Dr. Wolfe noted that the lack of infectious disease issues in this trial was to be expected, based on experience with plasma exchange. Headaches may be part of the treatment picture, as it is with other infused medications, he said.
“This trial established safety to proceed with a larger trial,” said Dr. Guidon of Massachusetts General Hospital, noting that a phase 3 trial of efgartigimod is currently underway. “The risk of shingles is known to be elevated in immunosuppressed patients, and the mechanism of action of efgartigimod would raise particular concerns about shingles risk,” she said.
“The secondary MG-specific efficacy outcomes were promising,” she added, “and what was most interesting, though not surprising, was that the clinical benefit lasted longer than the period of active treatment in most patients.”
One limitation of the trial, Dr. Guidon said, is that “it did not provide enough baseline data on the patients to understand whether the treatment group was a refractory or nonrefractory population of patients with myasthenia gravis. This would be important in assessing where this drug may fit into the treatment paradigm.”
One possibility is that it may be a rescue therapy for patients in myasthenic crisis, as an alternative to plasmapheresis, since, as Dr. Guidon put it, “It is an agent with a similar end result, but without the potential limitations of venous access and availability of plasmapheresis.”
But that determination will have to await not only proof of efficacy in the phase 3 trials, she said, but also clinical experience with efgartigimod used in this manner.
“This study demonstrated excellent safety results,” commented Henry J. Kaminski, MD, FAAN, professor and chair of neurology at George Washington University School of Medicine and Health Sciences in Washington, DC, who was not involved in the trial. “There was a clear demonstration of target engagement, with a rapid drop in antibody levels, and some evidence of efficacy.”
One important point, he added, is that the administration “is somewhat tough on the patients,” given that it is a weekly two-hour infusion. It is likely to be tolerable, “but it's not as easy as some of the other agents that are in development.”

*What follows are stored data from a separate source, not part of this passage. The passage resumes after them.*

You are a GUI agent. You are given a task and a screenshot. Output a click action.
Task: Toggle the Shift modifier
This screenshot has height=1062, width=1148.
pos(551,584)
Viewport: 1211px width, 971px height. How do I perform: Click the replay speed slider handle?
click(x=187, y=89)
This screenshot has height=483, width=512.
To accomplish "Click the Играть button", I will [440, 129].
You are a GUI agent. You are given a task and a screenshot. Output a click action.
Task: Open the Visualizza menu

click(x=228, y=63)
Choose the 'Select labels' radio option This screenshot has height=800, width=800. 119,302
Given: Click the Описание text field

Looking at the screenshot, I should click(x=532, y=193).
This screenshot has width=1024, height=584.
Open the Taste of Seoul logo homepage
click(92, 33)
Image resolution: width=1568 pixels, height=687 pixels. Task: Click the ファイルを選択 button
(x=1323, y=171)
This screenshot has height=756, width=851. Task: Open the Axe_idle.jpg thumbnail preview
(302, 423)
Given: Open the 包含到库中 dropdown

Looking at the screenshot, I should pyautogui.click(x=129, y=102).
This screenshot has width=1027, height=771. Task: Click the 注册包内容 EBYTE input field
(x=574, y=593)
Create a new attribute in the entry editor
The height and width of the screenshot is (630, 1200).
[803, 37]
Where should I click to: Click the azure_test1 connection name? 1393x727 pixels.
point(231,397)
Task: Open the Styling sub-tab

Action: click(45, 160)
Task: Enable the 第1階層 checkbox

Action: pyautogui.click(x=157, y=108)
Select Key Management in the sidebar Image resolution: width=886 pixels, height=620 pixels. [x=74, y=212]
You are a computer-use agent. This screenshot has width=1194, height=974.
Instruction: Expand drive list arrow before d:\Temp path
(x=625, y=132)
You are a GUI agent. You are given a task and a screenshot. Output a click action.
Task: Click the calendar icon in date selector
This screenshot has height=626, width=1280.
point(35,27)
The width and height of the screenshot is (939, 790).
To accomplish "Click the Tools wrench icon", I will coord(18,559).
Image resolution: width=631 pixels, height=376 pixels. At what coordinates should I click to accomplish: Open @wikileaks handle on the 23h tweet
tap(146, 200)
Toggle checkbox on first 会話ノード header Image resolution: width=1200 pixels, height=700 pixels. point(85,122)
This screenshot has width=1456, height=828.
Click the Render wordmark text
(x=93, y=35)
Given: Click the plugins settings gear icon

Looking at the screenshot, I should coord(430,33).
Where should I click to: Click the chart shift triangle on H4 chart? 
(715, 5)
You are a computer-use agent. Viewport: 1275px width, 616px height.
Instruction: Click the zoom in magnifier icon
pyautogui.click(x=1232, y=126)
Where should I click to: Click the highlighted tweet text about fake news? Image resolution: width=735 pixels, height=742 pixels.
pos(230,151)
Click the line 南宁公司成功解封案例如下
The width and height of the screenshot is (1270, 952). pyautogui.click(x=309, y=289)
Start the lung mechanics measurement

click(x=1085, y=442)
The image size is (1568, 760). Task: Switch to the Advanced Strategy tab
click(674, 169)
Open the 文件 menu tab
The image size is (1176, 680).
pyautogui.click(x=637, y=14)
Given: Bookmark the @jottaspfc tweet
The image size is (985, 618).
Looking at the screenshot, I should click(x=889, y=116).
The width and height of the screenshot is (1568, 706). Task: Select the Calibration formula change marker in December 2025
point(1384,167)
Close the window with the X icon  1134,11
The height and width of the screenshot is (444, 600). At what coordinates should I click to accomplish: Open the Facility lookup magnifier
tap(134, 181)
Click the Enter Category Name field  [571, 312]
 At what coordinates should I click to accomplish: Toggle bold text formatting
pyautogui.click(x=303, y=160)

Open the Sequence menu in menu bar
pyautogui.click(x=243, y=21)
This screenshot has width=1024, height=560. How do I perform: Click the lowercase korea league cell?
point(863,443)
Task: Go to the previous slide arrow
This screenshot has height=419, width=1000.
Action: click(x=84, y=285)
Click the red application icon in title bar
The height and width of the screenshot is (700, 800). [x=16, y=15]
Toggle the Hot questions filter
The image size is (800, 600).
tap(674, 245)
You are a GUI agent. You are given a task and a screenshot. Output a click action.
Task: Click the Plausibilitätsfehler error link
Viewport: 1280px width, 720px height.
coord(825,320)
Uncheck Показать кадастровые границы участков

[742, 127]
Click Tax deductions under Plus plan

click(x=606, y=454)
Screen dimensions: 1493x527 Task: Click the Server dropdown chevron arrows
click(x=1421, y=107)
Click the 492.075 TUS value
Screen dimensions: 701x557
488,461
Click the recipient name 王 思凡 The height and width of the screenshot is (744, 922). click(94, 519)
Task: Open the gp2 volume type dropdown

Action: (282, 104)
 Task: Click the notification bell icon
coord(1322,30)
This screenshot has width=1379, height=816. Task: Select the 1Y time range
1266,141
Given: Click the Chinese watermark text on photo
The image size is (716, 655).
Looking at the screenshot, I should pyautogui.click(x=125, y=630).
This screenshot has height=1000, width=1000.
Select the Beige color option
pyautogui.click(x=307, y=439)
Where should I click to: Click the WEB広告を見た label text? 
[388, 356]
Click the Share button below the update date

And there are multiple other drugs in various stages of development for MG, including another FcRn receptor antagonist. “This is a remarkable era in the history of the disease,” Dr. Kaminski said. “We have a pretty well-developed understanding of the autoimmune reaction, and so there can be these highly targeted approaches that remove antibody with the expectation that there will be a therapeutic effect.”
In addition, he said, experts have developed clinical research standards and quantitative outcome measures, including those used in this trial, “so the clinical trial community has been much more rigorous overall over the past ten to fifteen years.” As a result, he said, “this is really a golden age for therapeutic development in MG.”
The study's senior investigator, Nicholas Leupin, MD, is a full-time employee of argenx BVBA. Dr. Guidon has received consulting fees and clinical support from Momenta Pharmaceuticals. Dr. Wolfe receives honorarium fees from argenx for consulting work. Dr. Kaminski serves on the advisory board for UCB and RA Pharmaceuticals, and is chief executive officer of ARC Biotechnology, LLC.